In Frankfort on Wednesday, state education committees approved two nearly identical pieces of legislation that have some JCPS parents protesting.
Nearly identical, both are pushing for three main changes: An end to the statewide mask mandate in public schools -- with potential to reach districts, adding 20 remote learning days that could be used on a school by school basis, and "test-to-stay": a concept that would let students avoid quarantines, even if exposed, by providing daily negative tests.
"We got tired of seeing all this stuff, and we decided to do something about it," JCPS parent Rose Reams said.
On Wednesday evening, a handful of JCPS parents protested, saying lawmakers are missing the mark.
"The kids can only be virtual for so many hours, like why?" local activist Stachelle Bussey said.

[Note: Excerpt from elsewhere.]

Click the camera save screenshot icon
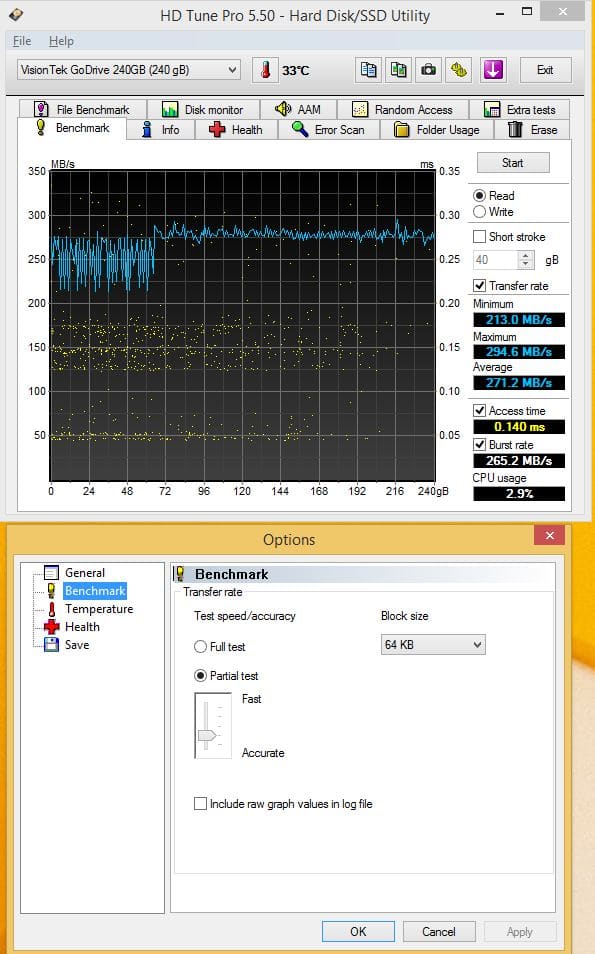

In their minds, these proposals won't fix COVID issues in a school district this size, saying JCPS needs the power to make changes fluidly -- hybrid learning included.

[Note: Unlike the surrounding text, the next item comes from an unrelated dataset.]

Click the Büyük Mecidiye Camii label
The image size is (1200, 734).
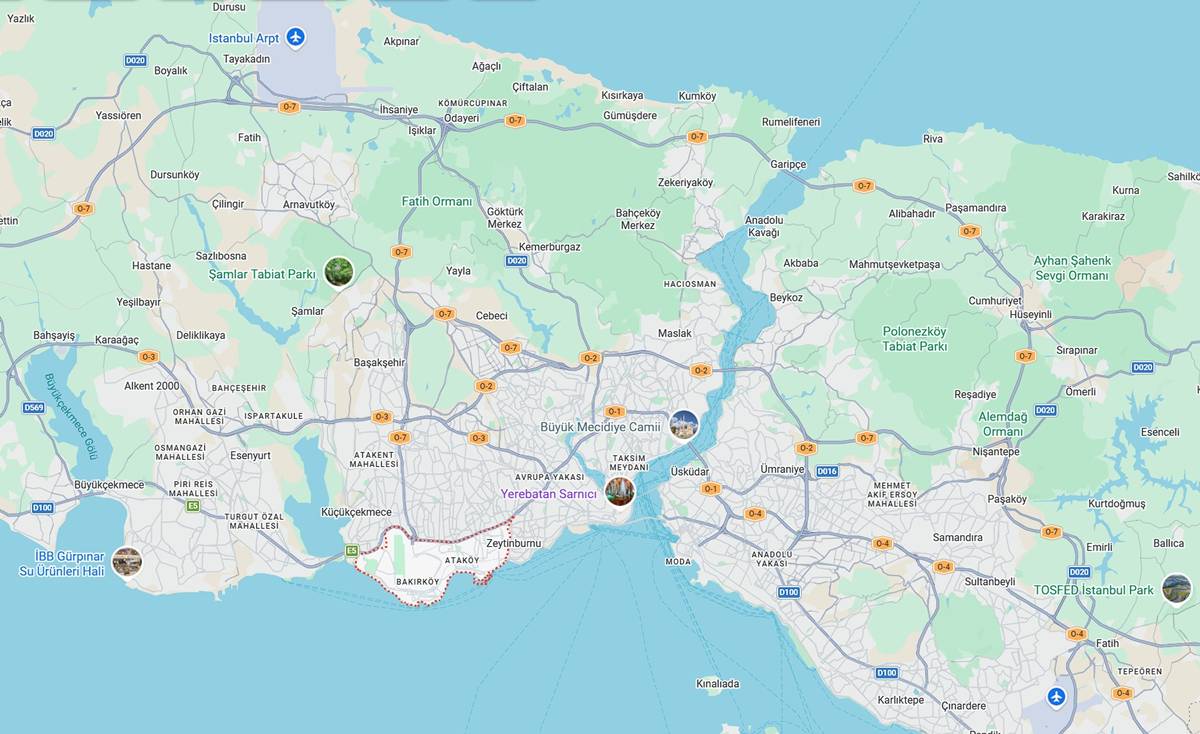tap(600, 427)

"No one has ever asked for unlimited NTI. All we have asked for is enough to keep our kids safe while COVID is surging like it is right now," said 'Dear JCPS' founder Gay Adelmann.

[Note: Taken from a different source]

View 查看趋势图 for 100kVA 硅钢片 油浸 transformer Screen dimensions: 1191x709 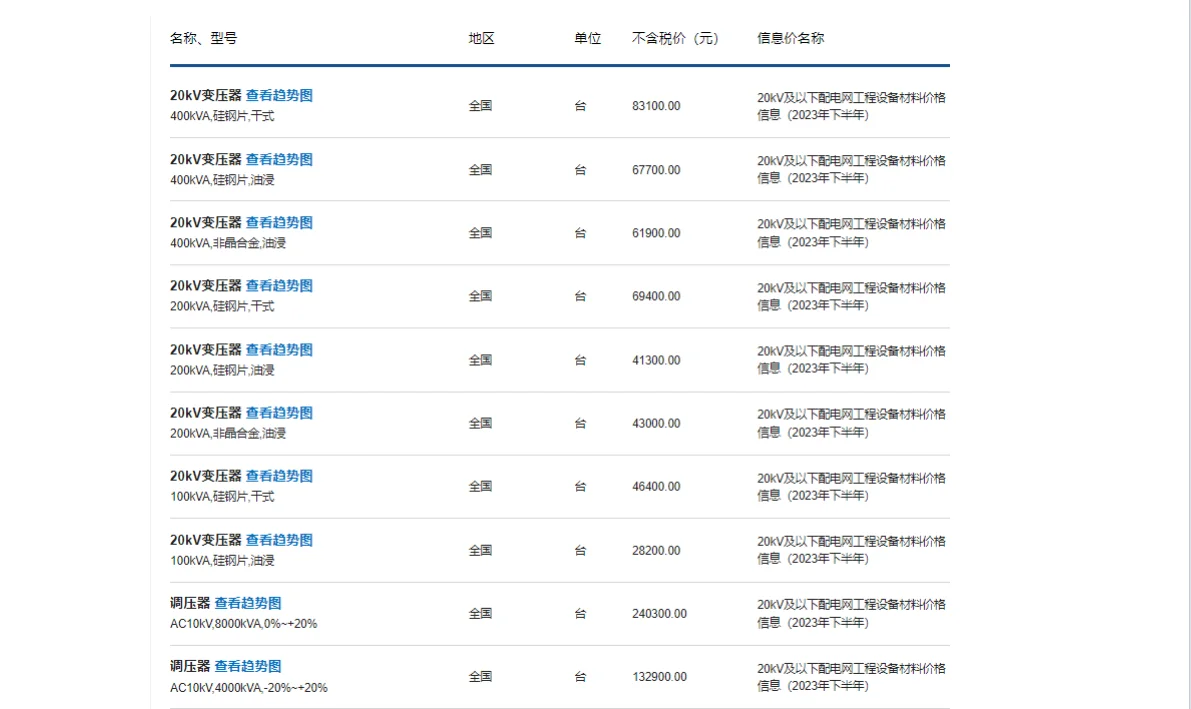279,539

The Jefferson and Fayette County superintendents already sent a letter to Governor Beshear and lawmakers last week, asking for more flexibility.
These families don't believe that's happening.
"Making all these one-size-fits-all solutions that tie the hands of large districts like Jefferson County," Adelmann said.
These parents' next step is another trip to protest in Frankfort on Thursday morning for day 3 of the special session.
Both SB 1 and HB 1 have a ways to go before being passed and sent to the Governor's desk. Both now head to the state Senate and House floors, where roadblocks are expected.
Several floor amendments have already been filed for both bills. One amendment for SB 1 would actually prohibit school districts from requiring masks. Those changes will be discussed by the full House and Senate.